Talk of making him the game changer on the GOP ticket emerged in that contest four years ago, but reasons he would not have made the cut (assuming, leaving aside his declaration to then-candidate Sen.John McCain that he was a non-candidate, he would not have been selected) were he would have left the state open then to a Democrat successor (current New Orleans Mayor Mitch Landrieu) and he didn’t come from a state that would give him a competitive advantage. He also didn’t have a lot of experience in elective office – then three years in the U.S. House of Representatives and just starting as governor.
Turns out that those two things didn’t much matter, as the eventual pick former Alaska Gov. Sarah Palin got the nod, who had only a little more experience as a governor and also hailed from a noncompetitive state. However, like Jindal, she had acted in office as a conservative and with her female sex, as would have Jindal’s south Asian Indian background, was figured to offset Obama’s “Magic Negro” status in the minds of less sophisticated voters.
In the current cycle, once again Jindal’s name has popped up, and he’s a stronger candidate than ever, for three reasons. First, it has become increasingly apparent that presidential candidates have deemphasized the idea of the “swing state” factor in their selections, so because Louisiana will vote solidly for the Republican ticket hardly devalues Jindal’s presence on it. Second, he now has four more years of gubernatorial experience, making his total elective office experience greater than that of 2004 Democrat nominee John Edwards.

### The data
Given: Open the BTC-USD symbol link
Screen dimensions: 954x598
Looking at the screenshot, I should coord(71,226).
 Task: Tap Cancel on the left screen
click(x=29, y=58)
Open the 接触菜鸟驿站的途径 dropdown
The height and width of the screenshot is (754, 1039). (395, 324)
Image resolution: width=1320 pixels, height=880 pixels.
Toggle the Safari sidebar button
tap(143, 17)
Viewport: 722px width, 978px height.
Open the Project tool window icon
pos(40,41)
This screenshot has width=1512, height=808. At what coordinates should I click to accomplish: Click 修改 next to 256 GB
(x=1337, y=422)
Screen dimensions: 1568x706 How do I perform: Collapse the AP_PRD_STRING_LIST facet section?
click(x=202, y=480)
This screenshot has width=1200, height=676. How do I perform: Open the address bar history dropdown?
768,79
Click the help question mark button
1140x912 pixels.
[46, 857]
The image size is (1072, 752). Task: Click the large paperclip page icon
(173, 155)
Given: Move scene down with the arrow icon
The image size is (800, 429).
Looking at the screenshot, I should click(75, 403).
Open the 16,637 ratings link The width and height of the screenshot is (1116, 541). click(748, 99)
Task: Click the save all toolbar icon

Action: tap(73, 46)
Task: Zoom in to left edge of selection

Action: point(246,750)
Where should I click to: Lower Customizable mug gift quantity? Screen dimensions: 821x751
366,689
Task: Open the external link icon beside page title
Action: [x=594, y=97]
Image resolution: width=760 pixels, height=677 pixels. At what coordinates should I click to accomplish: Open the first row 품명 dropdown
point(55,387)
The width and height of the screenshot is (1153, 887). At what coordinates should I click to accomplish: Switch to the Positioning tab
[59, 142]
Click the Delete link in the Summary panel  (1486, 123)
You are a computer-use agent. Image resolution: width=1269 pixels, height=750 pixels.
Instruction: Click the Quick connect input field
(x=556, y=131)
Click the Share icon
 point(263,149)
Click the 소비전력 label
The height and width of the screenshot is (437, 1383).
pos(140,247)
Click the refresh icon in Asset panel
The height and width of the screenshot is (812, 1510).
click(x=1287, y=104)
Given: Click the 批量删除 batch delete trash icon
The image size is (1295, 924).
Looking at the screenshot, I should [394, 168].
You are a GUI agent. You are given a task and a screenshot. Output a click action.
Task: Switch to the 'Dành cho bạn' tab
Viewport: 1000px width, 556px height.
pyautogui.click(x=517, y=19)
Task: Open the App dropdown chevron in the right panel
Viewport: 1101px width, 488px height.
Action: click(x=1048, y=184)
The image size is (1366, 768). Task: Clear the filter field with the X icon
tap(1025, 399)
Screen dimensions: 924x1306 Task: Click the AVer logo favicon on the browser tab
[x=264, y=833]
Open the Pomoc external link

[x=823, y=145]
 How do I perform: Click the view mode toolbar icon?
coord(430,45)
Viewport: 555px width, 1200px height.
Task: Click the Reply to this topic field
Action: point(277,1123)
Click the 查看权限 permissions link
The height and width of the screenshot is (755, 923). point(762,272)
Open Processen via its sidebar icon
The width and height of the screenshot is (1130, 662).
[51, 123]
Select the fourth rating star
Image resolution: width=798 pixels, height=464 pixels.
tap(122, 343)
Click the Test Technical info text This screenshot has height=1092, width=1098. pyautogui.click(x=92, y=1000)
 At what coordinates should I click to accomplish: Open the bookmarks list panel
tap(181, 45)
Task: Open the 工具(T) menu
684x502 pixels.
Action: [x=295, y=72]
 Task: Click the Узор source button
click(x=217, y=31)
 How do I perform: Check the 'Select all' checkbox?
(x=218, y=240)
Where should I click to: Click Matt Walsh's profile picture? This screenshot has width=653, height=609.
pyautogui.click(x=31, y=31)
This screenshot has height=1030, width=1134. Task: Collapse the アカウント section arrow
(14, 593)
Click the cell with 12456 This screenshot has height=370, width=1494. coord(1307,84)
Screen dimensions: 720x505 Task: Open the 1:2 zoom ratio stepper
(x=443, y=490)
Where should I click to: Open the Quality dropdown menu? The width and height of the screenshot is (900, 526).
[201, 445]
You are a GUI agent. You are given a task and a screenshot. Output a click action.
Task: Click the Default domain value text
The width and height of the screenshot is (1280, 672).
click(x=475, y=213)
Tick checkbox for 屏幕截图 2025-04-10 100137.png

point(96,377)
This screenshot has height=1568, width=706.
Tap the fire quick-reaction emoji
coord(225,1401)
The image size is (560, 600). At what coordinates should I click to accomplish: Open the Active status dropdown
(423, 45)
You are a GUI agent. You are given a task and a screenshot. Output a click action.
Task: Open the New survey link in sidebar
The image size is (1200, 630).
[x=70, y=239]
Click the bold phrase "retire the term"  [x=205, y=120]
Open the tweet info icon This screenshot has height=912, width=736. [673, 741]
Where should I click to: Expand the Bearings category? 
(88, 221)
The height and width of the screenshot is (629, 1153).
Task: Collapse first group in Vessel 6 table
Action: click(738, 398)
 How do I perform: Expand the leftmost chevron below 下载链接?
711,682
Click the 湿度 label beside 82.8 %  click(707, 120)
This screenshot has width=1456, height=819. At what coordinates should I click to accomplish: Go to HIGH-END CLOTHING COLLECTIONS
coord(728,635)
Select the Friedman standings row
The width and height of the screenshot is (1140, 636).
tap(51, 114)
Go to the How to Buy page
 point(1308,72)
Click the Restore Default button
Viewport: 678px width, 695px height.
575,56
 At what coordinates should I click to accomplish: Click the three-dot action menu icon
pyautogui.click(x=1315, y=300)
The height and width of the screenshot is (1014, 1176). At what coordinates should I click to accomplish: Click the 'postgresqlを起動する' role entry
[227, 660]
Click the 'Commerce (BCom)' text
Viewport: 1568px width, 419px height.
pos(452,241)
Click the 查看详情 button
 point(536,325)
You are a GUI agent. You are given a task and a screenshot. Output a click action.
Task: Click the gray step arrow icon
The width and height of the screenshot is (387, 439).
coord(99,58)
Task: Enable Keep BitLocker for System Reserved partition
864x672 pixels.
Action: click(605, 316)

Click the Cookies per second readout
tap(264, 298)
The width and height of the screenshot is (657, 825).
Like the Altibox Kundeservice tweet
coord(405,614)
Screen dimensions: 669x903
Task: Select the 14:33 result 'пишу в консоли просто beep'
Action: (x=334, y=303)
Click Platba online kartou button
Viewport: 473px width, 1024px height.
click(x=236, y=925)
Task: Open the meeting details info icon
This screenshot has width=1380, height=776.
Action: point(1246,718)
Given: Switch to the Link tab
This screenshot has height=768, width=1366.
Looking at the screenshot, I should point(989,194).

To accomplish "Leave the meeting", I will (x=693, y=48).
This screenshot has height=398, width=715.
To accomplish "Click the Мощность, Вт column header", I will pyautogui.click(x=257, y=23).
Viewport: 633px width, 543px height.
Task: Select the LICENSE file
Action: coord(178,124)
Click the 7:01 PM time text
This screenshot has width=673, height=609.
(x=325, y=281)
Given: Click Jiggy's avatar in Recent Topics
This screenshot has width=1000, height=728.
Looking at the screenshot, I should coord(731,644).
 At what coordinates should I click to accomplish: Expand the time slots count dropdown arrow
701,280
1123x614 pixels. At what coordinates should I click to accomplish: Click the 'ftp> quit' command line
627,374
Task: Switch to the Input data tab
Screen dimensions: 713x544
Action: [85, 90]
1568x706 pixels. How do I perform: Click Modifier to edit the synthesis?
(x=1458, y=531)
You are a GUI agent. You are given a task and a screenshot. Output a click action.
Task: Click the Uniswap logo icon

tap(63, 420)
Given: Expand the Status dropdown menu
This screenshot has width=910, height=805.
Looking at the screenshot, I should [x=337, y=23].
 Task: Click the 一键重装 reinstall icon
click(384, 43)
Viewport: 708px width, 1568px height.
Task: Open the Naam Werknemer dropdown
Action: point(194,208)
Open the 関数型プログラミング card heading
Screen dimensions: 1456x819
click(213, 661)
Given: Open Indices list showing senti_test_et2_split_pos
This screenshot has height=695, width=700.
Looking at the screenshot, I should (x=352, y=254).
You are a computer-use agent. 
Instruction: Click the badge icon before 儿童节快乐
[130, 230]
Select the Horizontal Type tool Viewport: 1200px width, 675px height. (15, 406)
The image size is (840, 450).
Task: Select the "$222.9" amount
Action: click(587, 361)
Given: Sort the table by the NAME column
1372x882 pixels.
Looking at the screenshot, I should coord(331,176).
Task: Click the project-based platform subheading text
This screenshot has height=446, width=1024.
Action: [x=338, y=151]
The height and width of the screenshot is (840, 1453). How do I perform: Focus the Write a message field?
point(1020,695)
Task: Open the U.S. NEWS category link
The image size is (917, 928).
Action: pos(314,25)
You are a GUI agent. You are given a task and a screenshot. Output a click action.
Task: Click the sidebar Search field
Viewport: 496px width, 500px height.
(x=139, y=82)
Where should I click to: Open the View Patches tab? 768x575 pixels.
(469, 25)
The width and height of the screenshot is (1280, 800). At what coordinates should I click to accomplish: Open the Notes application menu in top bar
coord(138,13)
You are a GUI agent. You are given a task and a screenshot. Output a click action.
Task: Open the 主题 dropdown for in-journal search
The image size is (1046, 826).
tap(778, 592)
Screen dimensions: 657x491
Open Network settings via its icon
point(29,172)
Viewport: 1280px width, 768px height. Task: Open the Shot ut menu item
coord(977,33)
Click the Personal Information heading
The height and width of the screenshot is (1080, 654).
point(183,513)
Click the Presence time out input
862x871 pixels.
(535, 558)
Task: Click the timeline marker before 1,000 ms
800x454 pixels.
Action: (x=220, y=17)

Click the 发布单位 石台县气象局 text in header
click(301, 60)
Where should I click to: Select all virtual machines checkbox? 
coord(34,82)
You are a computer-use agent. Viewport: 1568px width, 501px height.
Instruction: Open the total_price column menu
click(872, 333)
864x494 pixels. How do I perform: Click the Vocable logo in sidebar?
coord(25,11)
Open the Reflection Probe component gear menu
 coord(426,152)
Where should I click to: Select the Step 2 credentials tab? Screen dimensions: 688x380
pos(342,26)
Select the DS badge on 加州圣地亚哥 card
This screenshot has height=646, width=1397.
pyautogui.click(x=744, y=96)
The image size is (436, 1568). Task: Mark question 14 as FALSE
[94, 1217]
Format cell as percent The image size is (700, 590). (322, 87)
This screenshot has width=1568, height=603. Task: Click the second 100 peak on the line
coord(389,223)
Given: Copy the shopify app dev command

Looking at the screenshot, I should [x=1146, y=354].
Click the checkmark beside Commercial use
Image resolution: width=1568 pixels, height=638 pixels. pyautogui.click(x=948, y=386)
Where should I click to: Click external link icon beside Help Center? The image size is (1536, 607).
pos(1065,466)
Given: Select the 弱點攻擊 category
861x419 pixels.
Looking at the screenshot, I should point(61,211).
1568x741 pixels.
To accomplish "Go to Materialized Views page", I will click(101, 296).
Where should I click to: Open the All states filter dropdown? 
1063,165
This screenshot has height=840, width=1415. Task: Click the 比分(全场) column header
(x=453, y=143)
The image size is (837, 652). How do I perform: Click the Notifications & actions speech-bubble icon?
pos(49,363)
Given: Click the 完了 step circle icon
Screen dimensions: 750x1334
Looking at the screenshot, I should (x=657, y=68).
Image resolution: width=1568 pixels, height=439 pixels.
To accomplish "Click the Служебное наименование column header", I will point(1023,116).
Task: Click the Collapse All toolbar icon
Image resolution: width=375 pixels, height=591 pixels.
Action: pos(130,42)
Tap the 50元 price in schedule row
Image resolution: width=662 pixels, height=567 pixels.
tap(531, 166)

### Directions
**A.** From the passage on Jindal, print the stretch from "Talk of making" through "starting as governor.".
**B.** Answer these questions using the passage on Jindal.
(i) How many years had Jindal served in the U.S. House of Representatives at the time of the contest four years ago?
(ii) Who was the eventual pick in that contest?
(iii) Whose total elective office experience does Jindal's now exceed?
**C.** Say whether each statement agrees with the passage on Jindal. Give yes or no and quote the deciding words.
(i) Mitch Landrieu is identified as the current Mayor of New Orleans.
(ii) Palin had far more experience as a governor than Jindal.
(iii) Louisiana is expected to vote solidly for the Republican ticket.

### Your written answers
**A.**
Talk of making him the game changer on the GOP ticket emerged in that contest four years ago, but reasons he would not have made the cut (assuming, leaving aside his declaration to then-candidate Sen.John McCain that he was a non-candidate, he would not have been selected) were he would have left the state open then to a Democrat successor (current New Orleans Mayor Mitch Landrieu) and he didn’t come from a state that would give him a competitive advantage. He also didn’t have a lot of experience in elective office – then three years in the U.S. House of Representatives and just starting as governor.

**B.**
(i) Three years.
(ii) Former Alaska Gov. Sarah Palin.
(iii) That of 2004 Democrat nominee John Edwards.

**C.**
(i) Yes: "current New Orleans Mayor Mitch Landrieu"
(ii) No: "who had only a little more experience as a governor"
(iii) Yes: "Louisiana will vote solidly for the Republican ticket"